■ Supplied records:
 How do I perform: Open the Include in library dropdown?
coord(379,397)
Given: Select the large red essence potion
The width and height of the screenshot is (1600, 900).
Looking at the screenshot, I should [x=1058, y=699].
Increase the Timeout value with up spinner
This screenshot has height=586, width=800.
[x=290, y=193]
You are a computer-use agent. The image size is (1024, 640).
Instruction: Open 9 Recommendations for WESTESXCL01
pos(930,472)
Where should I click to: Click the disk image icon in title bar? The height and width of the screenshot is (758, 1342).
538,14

---

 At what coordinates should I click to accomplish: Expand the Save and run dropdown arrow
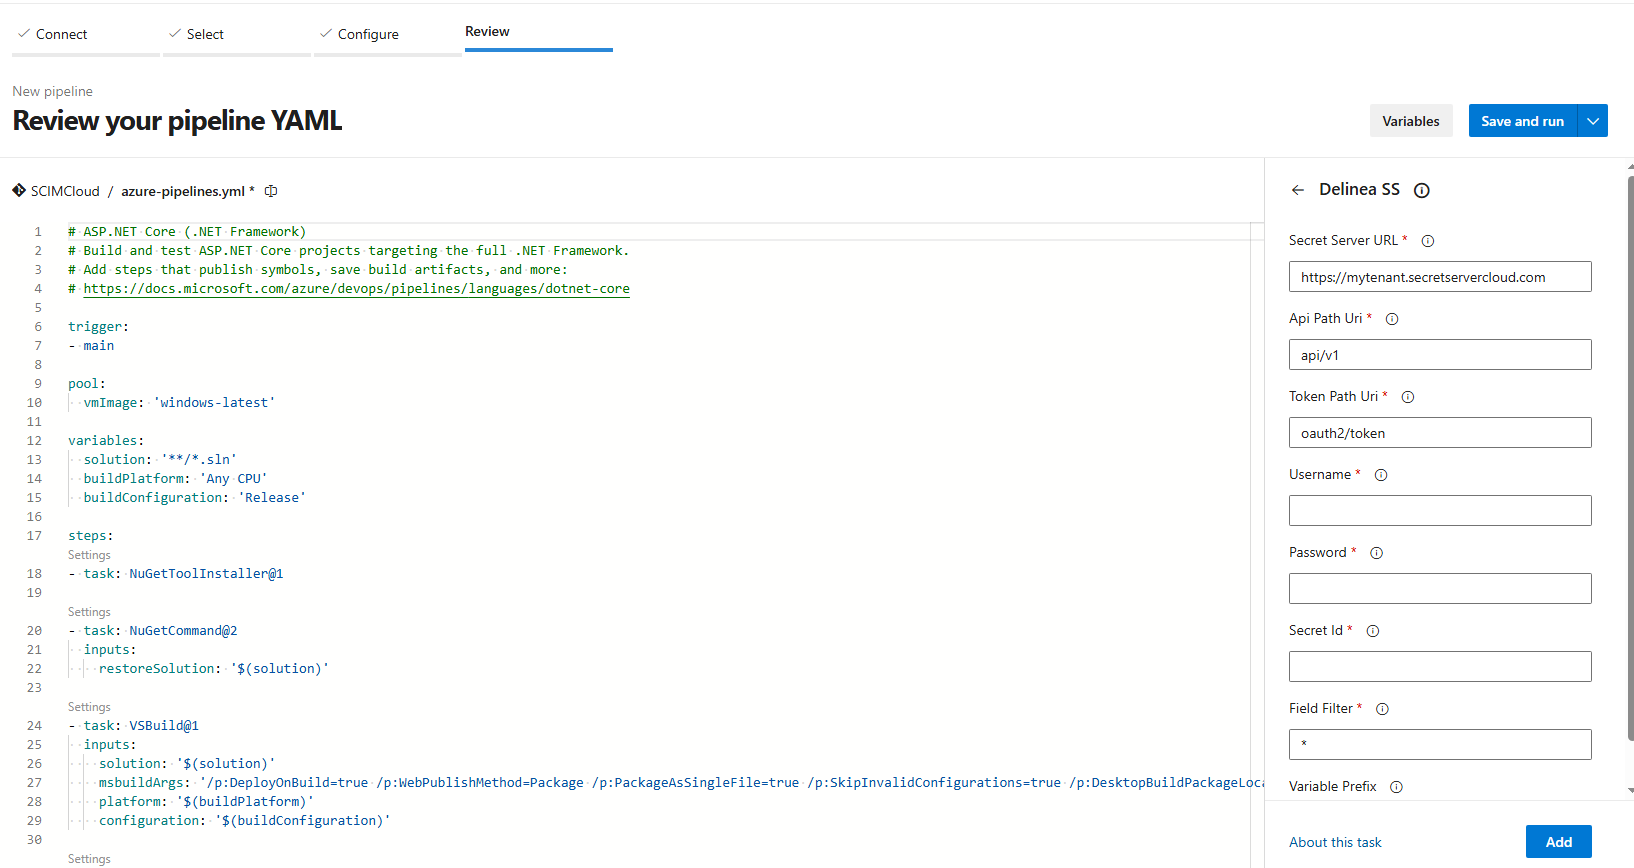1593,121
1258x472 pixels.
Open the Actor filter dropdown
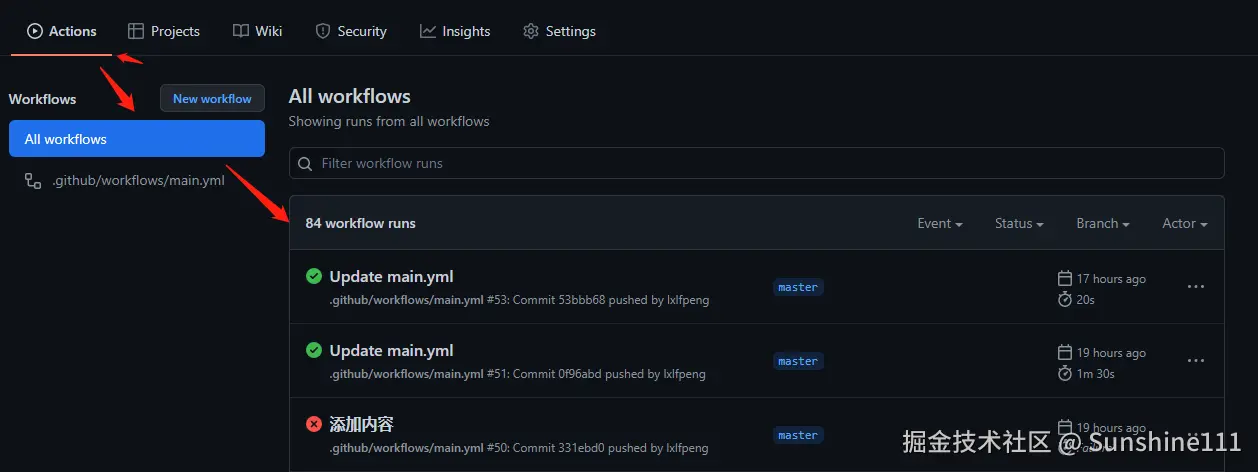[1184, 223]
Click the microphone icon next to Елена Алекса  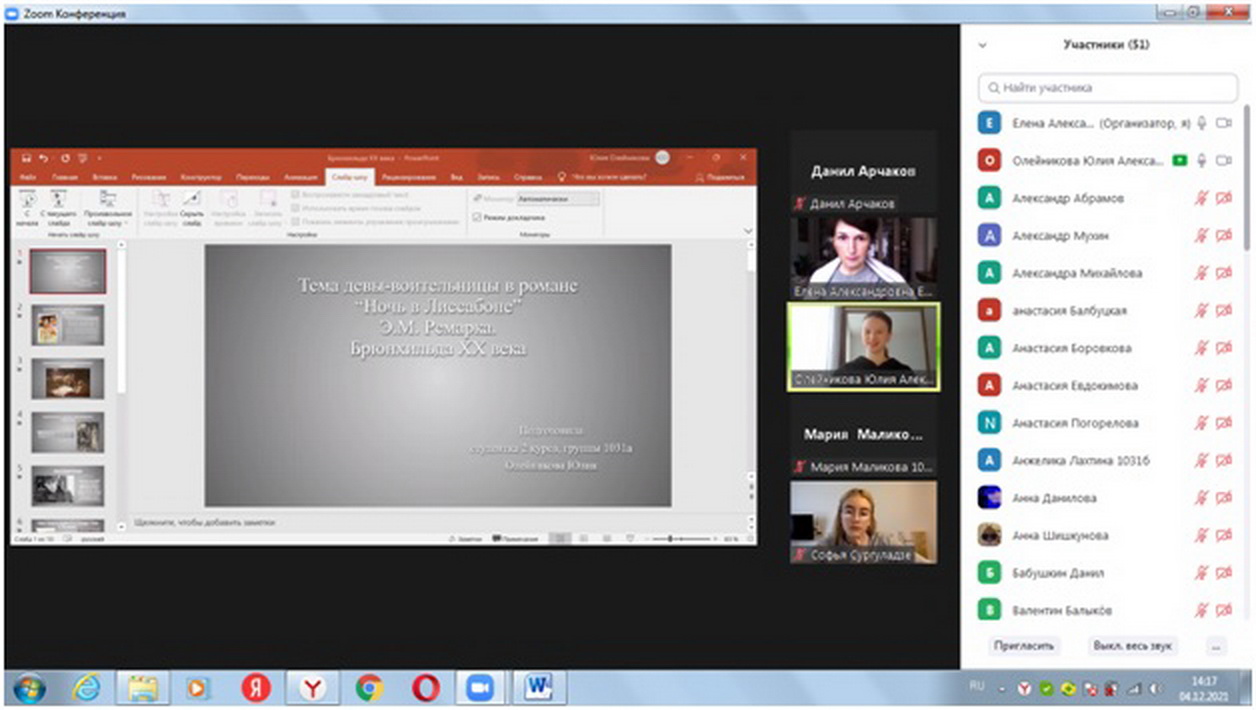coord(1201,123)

* * *

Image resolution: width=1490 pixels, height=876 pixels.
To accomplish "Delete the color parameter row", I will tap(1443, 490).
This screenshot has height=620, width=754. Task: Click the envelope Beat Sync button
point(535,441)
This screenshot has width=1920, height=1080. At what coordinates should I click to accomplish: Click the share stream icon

■ What is expected:
Write out the rows starting at the line that contains "This screenshot has height=620, width=754." and ending at the line that contains "This screenshot has width=1920, height=1080.", keeping every character as it appears.

■ Task response:
This screenshot has height=620, width=754. Task: Click the envelope Beat Sync button
point(535,441)
This screenshot has width=1920, height=1080. At what coordinates should I click to accomplish: Click the share stream icon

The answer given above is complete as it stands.